Title: The North Pole Penguin

Author: Christopher Payne

Illustrator: Lorena Soriano

Publisher/Year: CreateSpace/2014

Now that Halloween is over, my thoughts have turned to Christmas. It’s less than two months away after all. I’m already thinking about the decorating, shopping, and visiting that make up part of the hustle and bustle of the holiday season. You may be too. But are you also thinking about Christmas books? If not, I have the perfect one to get you started: The North Pole Penguin. 

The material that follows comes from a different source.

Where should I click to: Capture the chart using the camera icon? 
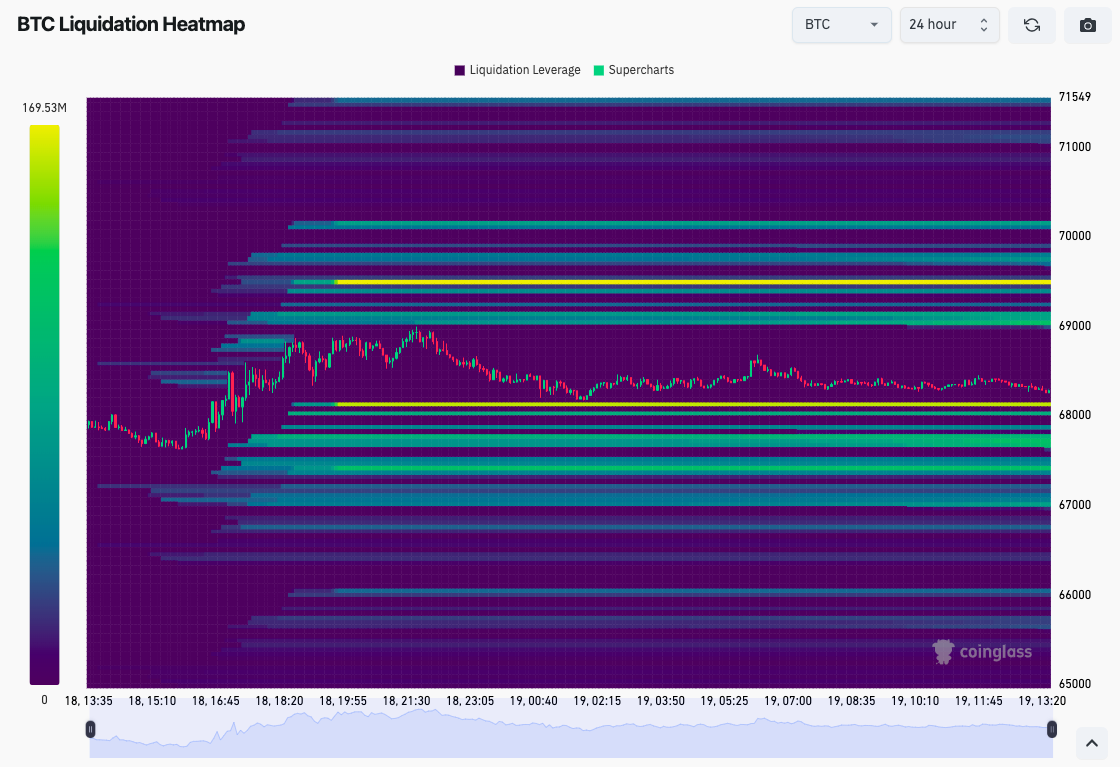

This book has the potential to be a Christmastime classic. With its clever rhyme and bright, put-you-in-the-spirit illustrations, The North Pole Penguin begs to be read over and over again. The story is about Parker Preston, a penguin from the South Pole, who loves Christmas and longs to thank Santa Claus in person for stopping at his igloo every year. So he sets off for the North Pole with a gift for Santa and meets new animal friends along the way who also want to give gifts to Santa. Some even accompany him on his journey. Here’s a sample from the book:

Upon some thinking long and hard, he knew his Christmas cause

To cross the globe and go and see the man called Santa Claus.

He’d bring him gifts and change the roles before the winter’s thaws

To give back to the special man whose kindness had no flaws.

If you’re searching for a sweet Christmas story with amazing illustrations and the strong possibility of becoming a holiday tradition, The North Pole Penguin is a perfect choice.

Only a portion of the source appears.